Взяв топор, расправил плечи, изо рта шел пар, одно движение, удар, в стороны полетели отколовшиеся от полена дрова. Через пять минут такой работы стало жарко, возбуждение спало. Терехов, как Челентано в старом кино, отвлекал себя от грешных мыслей, но получалось так себе.
Ну, ничего, сейчас подойдет банька, он попарится хорошенько, потом нырнет в сугроб — и все как рукой снимет. Хотя… Терехов остановился, задумался, вспоминая, как Серафима кончала на его пальцах…
Нет, не снимет. Точнее, снимет — он с нее тесный халатик.
А Виноградова тем временем поражалась наглости и уверенности некоторых людей. Этот громила ушел, оставив ее с тушкой гуся и исполнительным Громом, который не подпускал к двери.
Что там он сказал? Она должна обдать кипятком гуся, чтоб перо снималось лучше? За кого он ее принимает?
Так и не притронувшись к несчастному гусю, нервно прошлась по дому, оказалось, что у соседа вполне так по-городскому все. Есть ванная и туалет, в гостиной огромная плазма на стене, а в спальне гигантская кровать.
Кровать долго рассматривать не стала, Сима всегда думала, что спальня — это очень интимное место и не для всех, ушла в ванную. А там, увидев себя в зеркале, думала, что случится сердечный приступ.
Вид был совершенно дикий: растрепанные волосы, припухшие искусанные губы, на щеках румянец, в глазах лихорадочный блеск, на шее засос, грудь практически вываливается из халата. Надо было давно его уже выкинуть, он точно мал на два размера, и зачем только надела?

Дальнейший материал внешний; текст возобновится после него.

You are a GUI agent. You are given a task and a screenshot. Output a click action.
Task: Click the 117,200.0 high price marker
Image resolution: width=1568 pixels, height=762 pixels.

Сима не помнила, когда видела себя такой в отражении — удовлетворенной, что ли, несмотря на дикий внешний вид. Но с лица не сходила глупая улыбка, в теле была приятная легкость, истома, внизу все сдавило при воспоминании о случившемся.
Но надо было взять себя в руки и решить вопрос с дверью, находиться в чужом доме с посторонним мужчиной, хоть между ними что-то и было, девушка не хотела.
Между ними нет романа, нет никакой душевной связи, Сима считала, что это немаловажно, чувствовать человека душевно. Секс, конечно, был шикарным, лучшим в ее такой уже длинной жизни, но мужчина даже не попытался хоть как-то наладить контакт.